> **TRY IT**:
Find the word "menu" in the listing below, then return every line it appears in.

> **RECORDS SHOWN**:
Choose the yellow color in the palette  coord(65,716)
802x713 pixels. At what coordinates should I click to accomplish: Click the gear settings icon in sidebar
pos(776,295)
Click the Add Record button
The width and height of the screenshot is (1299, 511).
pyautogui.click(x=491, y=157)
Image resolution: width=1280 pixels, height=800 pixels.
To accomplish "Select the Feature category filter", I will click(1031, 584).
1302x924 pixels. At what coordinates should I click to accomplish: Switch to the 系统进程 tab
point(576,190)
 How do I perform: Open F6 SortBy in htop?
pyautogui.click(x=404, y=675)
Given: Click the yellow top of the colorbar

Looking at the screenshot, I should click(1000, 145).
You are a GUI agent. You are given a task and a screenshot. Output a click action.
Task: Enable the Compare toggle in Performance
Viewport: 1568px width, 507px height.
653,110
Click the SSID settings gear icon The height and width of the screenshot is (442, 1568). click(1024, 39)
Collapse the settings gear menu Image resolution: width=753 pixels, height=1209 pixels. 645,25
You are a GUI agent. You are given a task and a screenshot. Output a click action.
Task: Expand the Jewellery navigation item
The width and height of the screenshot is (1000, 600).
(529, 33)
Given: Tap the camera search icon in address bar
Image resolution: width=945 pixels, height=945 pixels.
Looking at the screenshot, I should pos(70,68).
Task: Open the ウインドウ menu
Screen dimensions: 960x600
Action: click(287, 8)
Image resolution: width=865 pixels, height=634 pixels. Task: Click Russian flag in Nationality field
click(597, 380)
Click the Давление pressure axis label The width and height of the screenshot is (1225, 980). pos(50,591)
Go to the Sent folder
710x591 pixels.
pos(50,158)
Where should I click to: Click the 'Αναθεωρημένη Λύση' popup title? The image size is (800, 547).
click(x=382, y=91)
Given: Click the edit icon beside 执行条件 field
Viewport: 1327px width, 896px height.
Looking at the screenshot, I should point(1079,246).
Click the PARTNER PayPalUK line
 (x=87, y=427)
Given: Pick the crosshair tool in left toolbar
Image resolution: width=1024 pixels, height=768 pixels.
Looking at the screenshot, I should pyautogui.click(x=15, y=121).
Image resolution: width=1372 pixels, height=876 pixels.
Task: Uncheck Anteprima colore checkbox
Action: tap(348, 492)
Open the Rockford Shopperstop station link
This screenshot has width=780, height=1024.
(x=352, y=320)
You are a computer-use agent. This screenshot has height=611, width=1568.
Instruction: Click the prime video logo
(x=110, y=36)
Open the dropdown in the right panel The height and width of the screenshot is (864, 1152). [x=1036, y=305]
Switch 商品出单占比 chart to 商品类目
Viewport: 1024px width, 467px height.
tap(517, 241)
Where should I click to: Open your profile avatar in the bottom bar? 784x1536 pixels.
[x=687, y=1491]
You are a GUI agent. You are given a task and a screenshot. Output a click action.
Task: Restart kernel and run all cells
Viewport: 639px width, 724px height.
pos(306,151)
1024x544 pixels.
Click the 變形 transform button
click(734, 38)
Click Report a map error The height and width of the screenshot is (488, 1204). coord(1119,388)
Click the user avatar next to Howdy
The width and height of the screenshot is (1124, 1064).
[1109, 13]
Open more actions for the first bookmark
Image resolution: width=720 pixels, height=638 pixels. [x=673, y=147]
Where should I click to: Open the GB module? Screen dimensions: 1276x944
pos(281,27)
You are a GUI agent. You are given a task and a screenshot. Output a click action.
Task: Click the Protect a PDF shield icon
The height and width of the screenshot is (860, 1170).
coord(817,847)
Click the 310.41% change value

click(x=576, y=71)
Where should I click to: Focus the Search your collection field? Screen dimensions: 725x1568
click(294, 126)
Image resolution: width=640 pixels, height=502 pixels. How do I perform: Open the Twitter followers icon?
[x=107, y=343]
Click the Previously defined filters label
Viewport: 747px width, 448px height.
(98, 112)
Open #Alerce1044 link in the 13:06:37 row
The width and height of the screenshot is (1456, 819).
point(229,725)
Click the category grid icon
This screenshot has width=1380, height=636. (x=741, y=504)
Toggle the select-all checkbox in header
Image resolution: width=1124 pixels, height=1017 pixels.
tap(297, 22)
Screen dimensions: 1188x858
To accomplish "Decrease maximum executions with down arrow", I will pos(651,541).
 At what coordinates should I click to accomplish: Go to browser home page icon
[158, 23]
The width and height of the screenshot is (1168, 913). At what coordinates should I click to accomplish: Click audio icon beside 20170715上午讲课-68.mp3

> **RESULT**:
Collapse the settings gear menu Image resolution: width=753 pixels, height=1209 pixels. 645,25
Task: Open the ウインドウ menu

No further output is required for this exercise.